I was considering the following problem, from Tijms's Understanding Probability:
A fair die is repeatedly rolled. What is the expected value of the number of rolls until a run of six different outcomes appears and what is the probability of getting such a run within 100 rolls of the die? What are the answers when restricting to the run 123456?
However, while solving the problem I noticed the following thing.
Consider the second part of the problem: we would like to find the probability of getting the run 123456 in 100 rolls of a die.

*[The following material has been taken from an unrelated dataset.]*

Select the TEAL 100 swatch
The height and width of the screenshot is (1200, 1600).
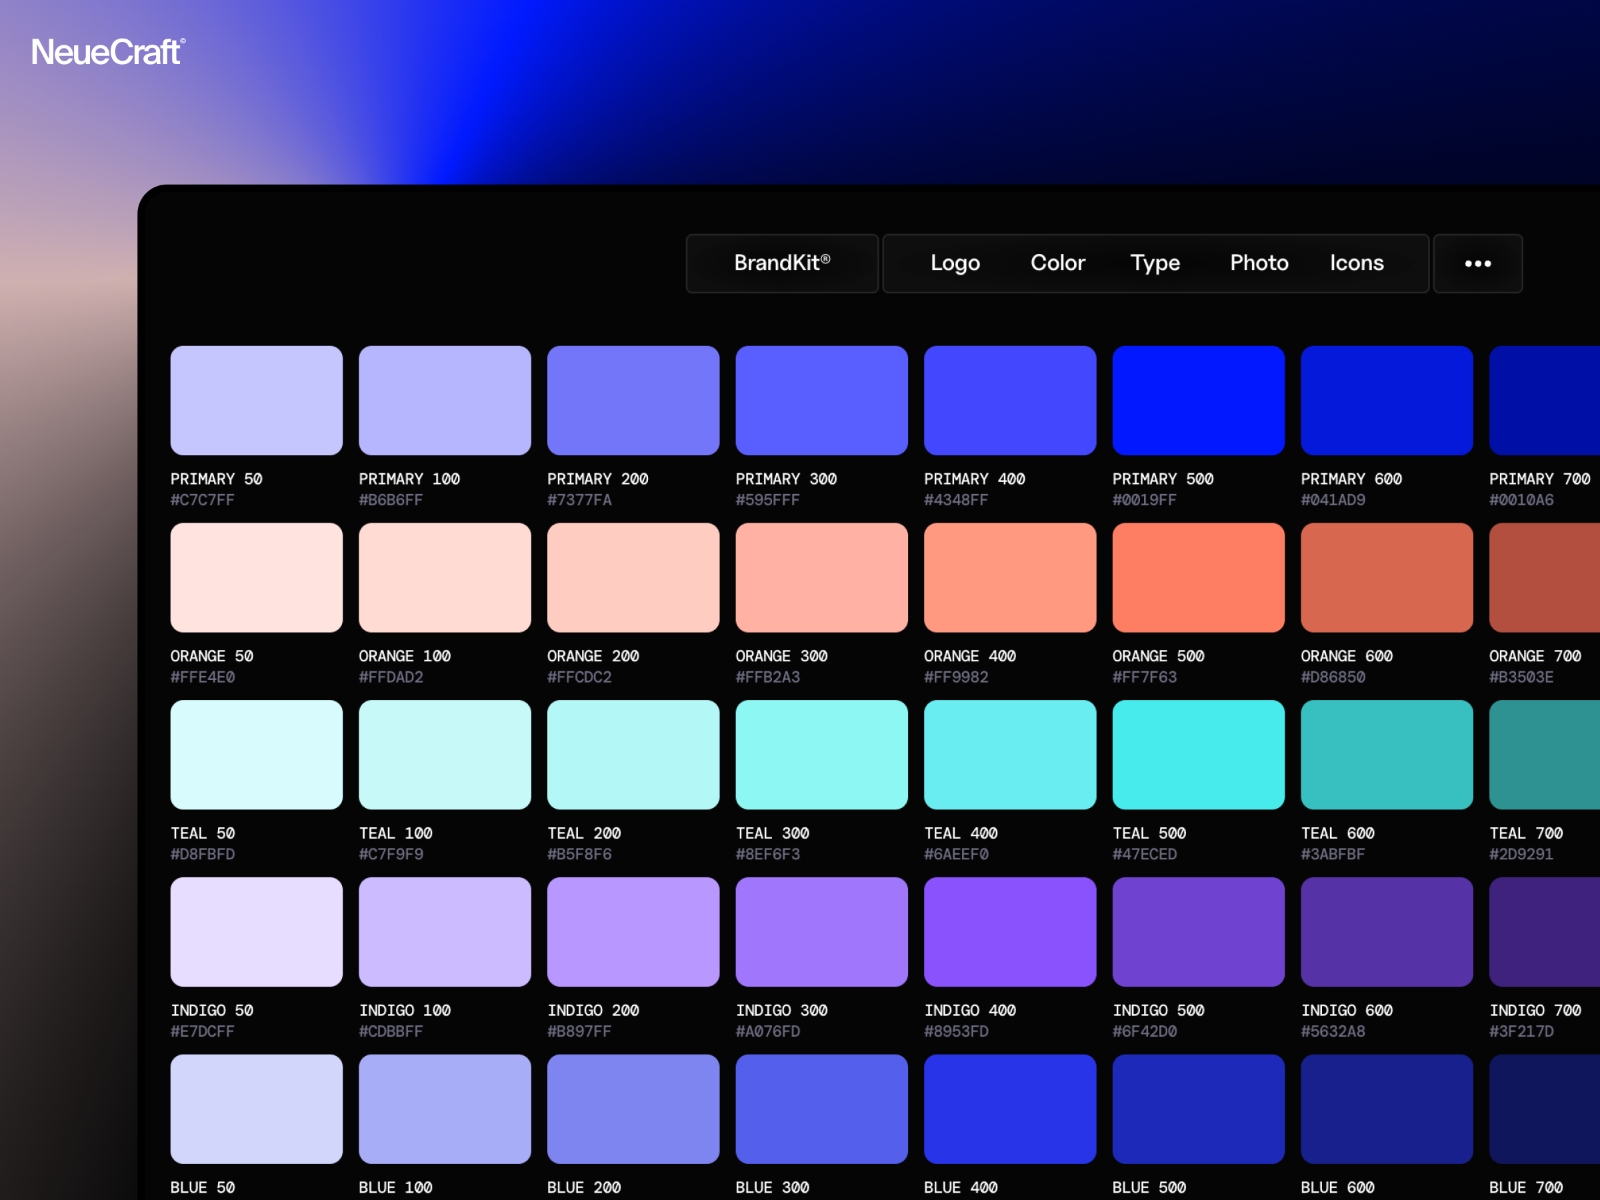pyautogui.click(x=444, y=754)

I introduce the following states:
- state 0: we have a sequence which is not useful towards our goal and that does not end in 1;
- state 1: we have a sequence which is not useful towards our goal and that ends in 1;
- state 2: we have a sequence which ends in 12;
- state $j$, $1\le j\le 5$: we have a sequence which ends in 12...$j$;
- state 6: we reached our goal.
Clearly, state 6 should be an absorbing state. I computed the following transition probability matrix:
$$ P = \begin{bmatrix} 5/6 & 1/6 & 0 & 0 & 0 & 0 & 0\\ 4/6 & 1/6 & 1/6 & 0 & 0 &0 & 0\\ 4/6 & 1/6 & 0 & 1/6 & 0 & 0 & 0\\ 4/6 & 1/6 & 0 & 0 & 1/6 & 0 & 0\\ 4/6 & 1/6 & 0 & 0 & 0 & 1/6 & 0\\ 4/6 & 1/6 & 0 & 0 & 0 & 0 & 1/6 \\ 0 & 0& 0& 0 & 0 & 0 & 1 \end{bmatrix}. $$ To answer the first question, I compute the entry in the first row, last column of $P^{100}$, which gives a probability of 0.002034. This number agrees with the solutions provided in the book.

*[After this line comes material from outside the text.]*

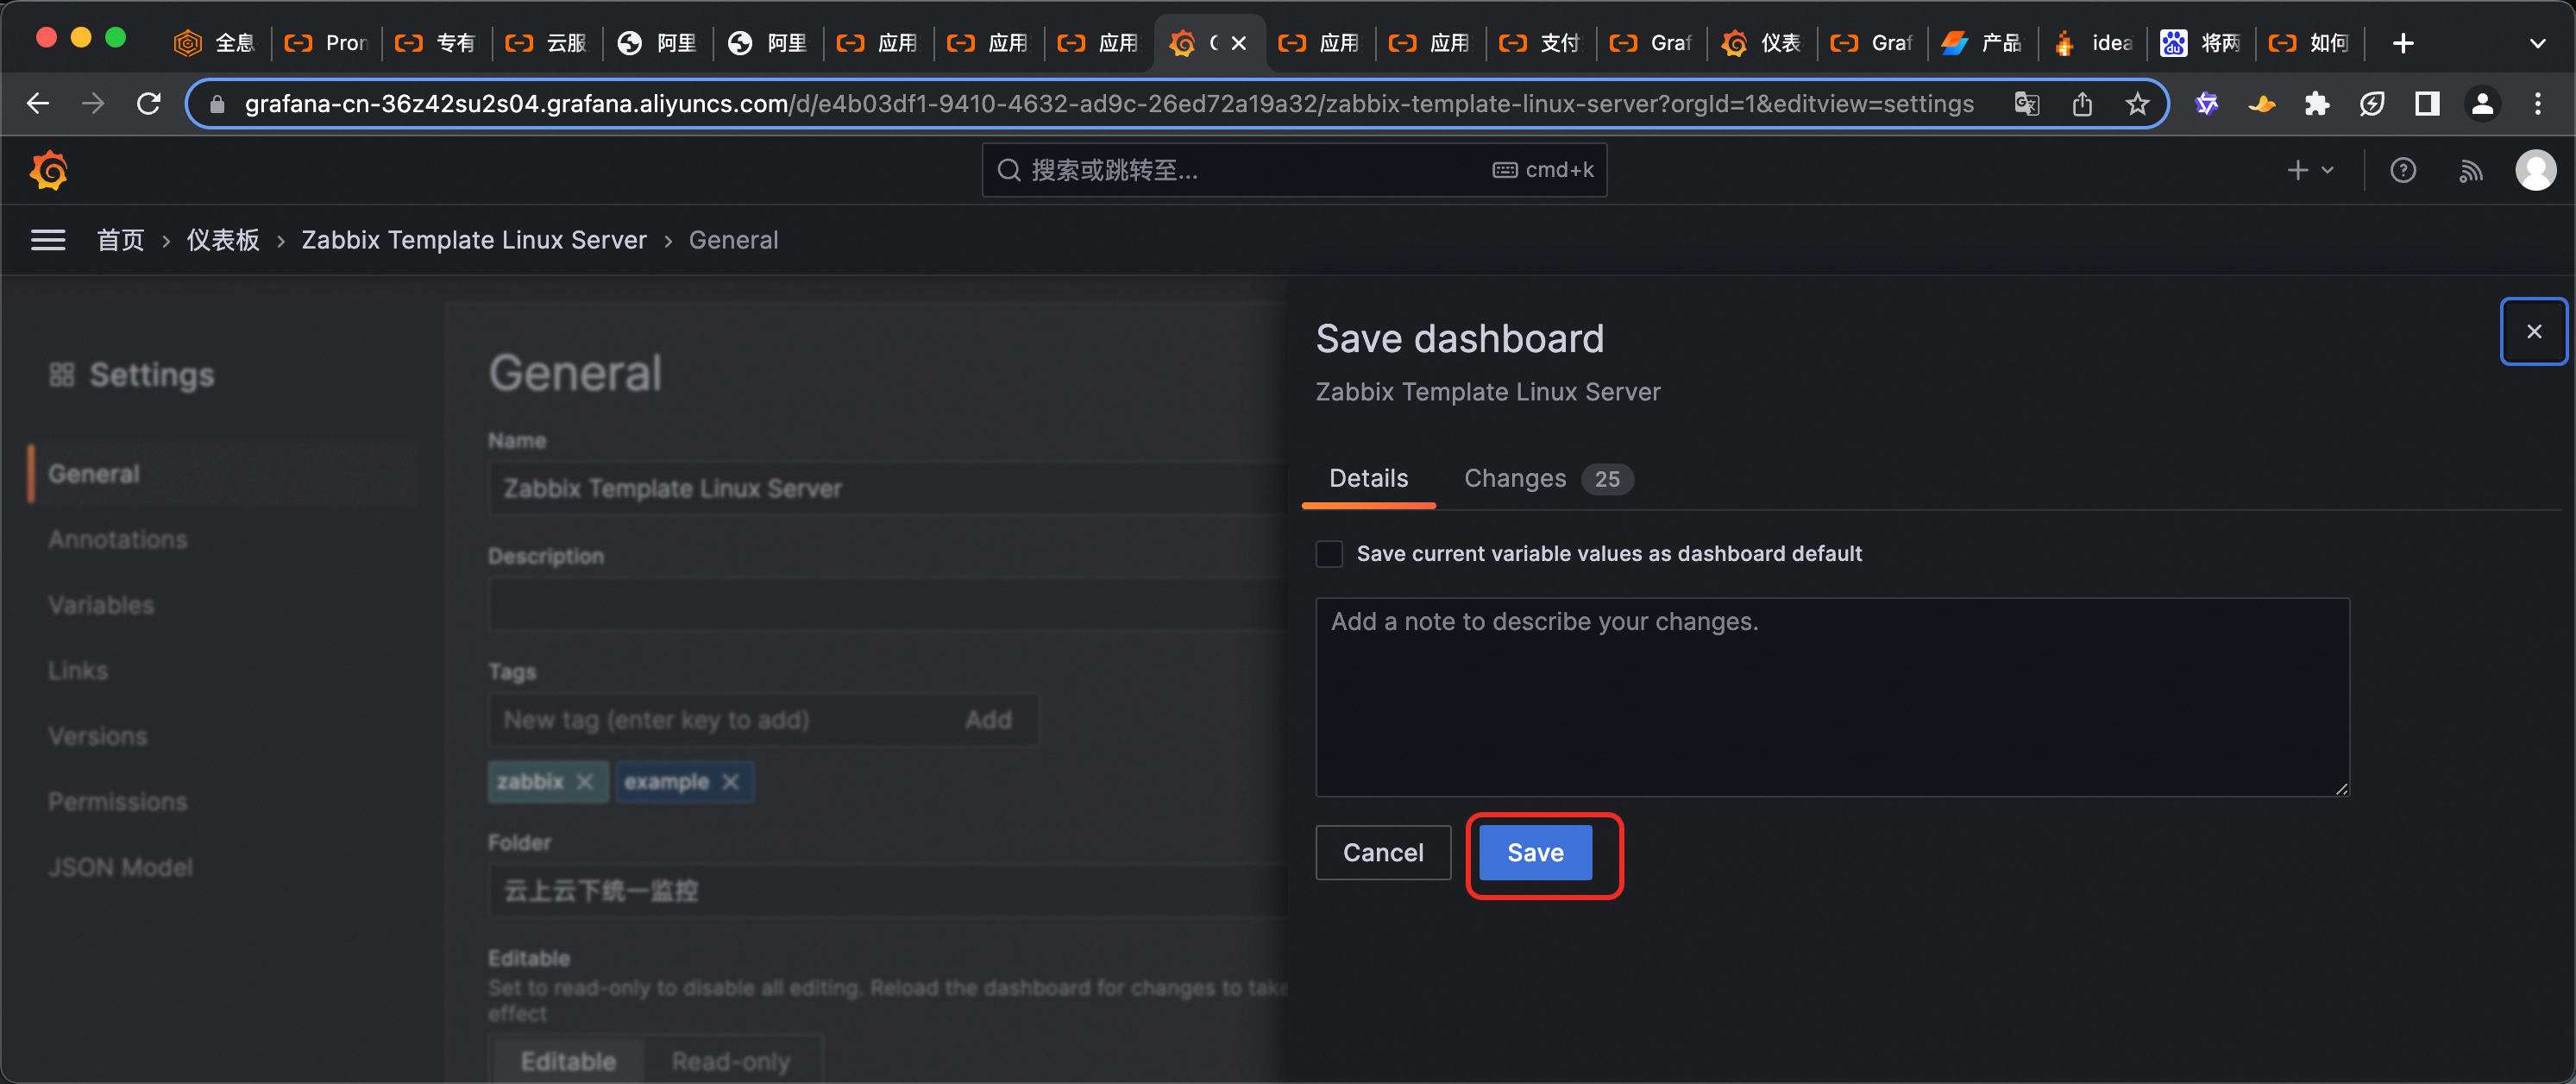Click the Grafana logo icon
Image resolution: width=2576 pixels, height=1084 pixels.
point(48,170)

To answer the second part of the problem, I solve the linear system:
$$ (\mathrm{Id} - P_{1:6,1:6})(e_0,e_1,e_2,e_3,e_4,e_5) = (1, 1, 1, 1, 1, 1), $$ where $\mathrm{Id}$ is the $6\times6$ identity matrix, and $P_{1:6,1:6}$ is the matrix obtained by removing the last row and the last column from $P$. My understanding is that $e_i$ is the expected number of rolls for reaching state 6 starting from state $i$.

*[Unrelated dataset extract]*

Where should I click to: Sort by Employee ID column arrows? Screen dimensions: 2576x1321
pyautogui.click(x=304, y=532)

The numbers I obtain are: $$ \begin{gathered} e_0 = 46656 && e_1=46650, && e_2= 46620 && e_3=46440 && e_4=45360 & e_5= 38880. \end{gathered} $$
The first thing that puzzles me is that the book says the answer should be $e_0=46659$.
The second is that the numbers look strange. For example, if we start from state 4, do we really have such a small advantage over starting from scratch (only about 1000 rolls less than state 0)?
For completeness I answered the first question with by considering only states 1:6 that I mentioned above (there is no "useless" state here), and with transition probability matrix:
$$ P = \begin{bmatrix} 1/6 & 5/6 & 0 & 0 & 0 & 0 \\ 1/6 & 1/6 & 4/6 & 0 & 0 & 0 \\ 1/6 & 1/6 & 1/6 & 3/6 & 0 & 0 \\ 1/6 & 1/6 & 1/6 & 1/6 & 2/6 & 0 \\ 1/6 & 1/6 & 1/6 & 1/6 & 1/6 & 1/6 \\ 0 & 0 & 0 & 0 & 0 & 1 \end{bmatrix}, $$ so that $P^{99}$ gives the required probability: 0.70537, and the expected number of rolls starting from state $i$, $1\le i\le 5$ are: $$ \begin{gathered} e_1 =82.2 && e_2=81 && e_3=79.2 && e_4=75.6 && e_5=64.8 \end{gathered} $$
I get exactly the same answers you do.
I don't find it so surprising that there isn't all that much advantage in being close to the goal, since the most likely thing to happen, by far, is that we will go back to the beginning.
If you think about setting up a system of linear equations to solve for the expectations you get for example $$e_0=1+\frac56e_0+\frac16e_1$$ since we always have to roll once, and with probability $\frac56$ we make no progress and with probability $\frac16$ we got to state $1$. This gives $e_0=6+e_1$, so that there's hardly any gain from getting started.
Of course, this is the same system of equations you wrote in matrix form, but I somehow all ways find it more concrete when I write out like they showed me in high school.